Anny SchneiderAuteure et Herboriste

Même au Parc National de la Vérendrye, le massacre à la débusqueuse se poursuit!

En ce bel été 2004, avec mon ami herboriste comme moi, nous avons décidé d'explorer un nouveau parc naturel, celui de la Vérendrye, pour y trouver du repos et découvrir éventuellement quelques nouveaux spécimens de plantes médicinales plus rares dans le sud de la province.

Effectivement, la forêt de cette immense réserve faunique, où même la cueillette en quantité raisonnable est permise, regorge d'une grande diversité botanique, outre l'abondance de champignons, de petits fruits, de poissons et d'animaux à poils (nous y avons aperçu un ours ado adorable).

Nous avons repéré là, entre autres, des colonies immenses de comptonie voyageuse et de myrique baumier, des bactéricides puissamment aromatiques, sans oublier de gigantesques thalles de gaulthérie et de savoyane , grandes antiseptiques , anti-inflammatoires et virucides.

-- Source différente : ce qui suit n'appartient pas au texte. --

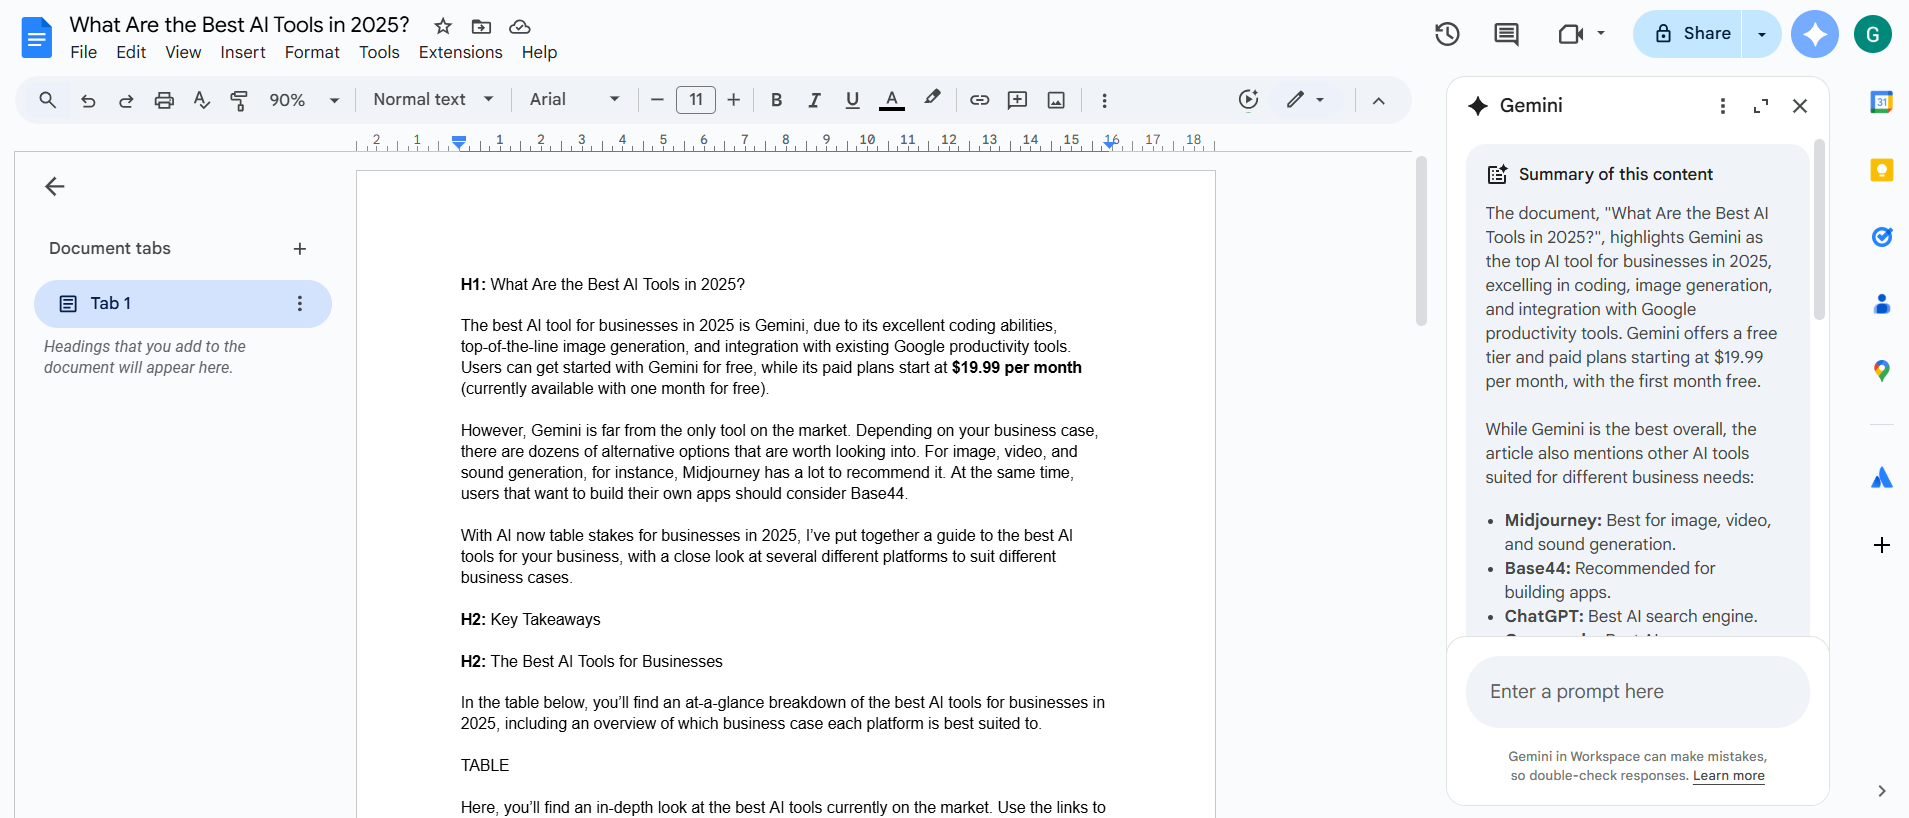The image size is (1909, 818).
Task: Toggle bold formatting
Action: tap(776, 100)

Que de trésors en abondance, à respecter toutefois par une cueillette parcimonieuse effectuée au bon moment, pour permettre la régénération naturelle, cela va sans dire.

Nous avons campé à plusieurs endroits agréables, près de ces lacs argentés aux plages étonnement sablonneuses et avons abouti, pas par hasard parce qu'il n'existe pas , près du barrage Dozois-Cabonga.

Je le savais déjà, l'ayant entendu de la bouche des éco-anarchistes qui avaient organisé dans le coin, un « gathering » il y a deux ans et qui récidivent cette année, mais il faut le voir pour le croire : sur ce chemin du barrage très abîmé par ces mastodontes- passent aux 15 minutes le jour, aux 30 minutes la nuit, des gros « trucks » chargés de bois fraîchement coupé, et ce, sans arrêt.

Je n'en revenais pas de voir une compagnie privée -en l'occurrence la Domtar- liquider ainsi les dernières forêts d'épinettes centenaires dans une réserve nationale , ce sans que personne sauf les soi-disant excités habituels, ne s'en soucie.

Le lendemain, nous avons abouti à Kokumville où nous avons parlé aux Algonquins et à quelques-uns de leurs amis d'autres tribus en visite et partagé un peu de leur rage et de leur révolte, fort compréhensible pour des gens qui voient s'opérer sous leur nez et sans aucune trêve depuis deux ans, ce massacre organisé d'un de leur rare territoire de chasse.

À part les chasseurs qui n'en doutent pas, chacun peut comprendre que si on détruit leur habitat et seule source de nourriture, les animaux vont fuir et les chasseurs devront les suivre et une fois de plus lever le camp, encore plus loin vers le nord, toujours plus loin…

Là encore, aucune garantie que les compagnies et grosses machines ne les suivront ou pire, ne les précèderont pas.

En tant que fille d'homme des bois, européenne et herboriste de métier, je ne comprends pas pourquoi un peuple comme les Québécois qui pourtant se sont établis ici et enrichis grâce à la forêt ne se soucient pas plus de son développement durable et ne réalisent pas le trésor qu'elle représente : debout, d'un morceau, vivante et diversifiée comme doit l'être une forêt mature, pour nourrir, soigner et abriter un maximum de formes de vies évoluées le plus longtemps possible.

J'espère qu'à part quelques rares artistes, visionnaires et les premières nations qui n'ont jamais douté de sa nécessité vitale, bien plus de gens vont s'alarmer à temps et comprendre que la forêt boréale, maintenant la plus étendue au monde, et l'oxygène qu'elle dispense ne nous ne demande maintenant plus rien d'autre que ça : qu'on lui fiche la paix!

 

Anny Schneider, auteure et herboriste sauvage inquiète.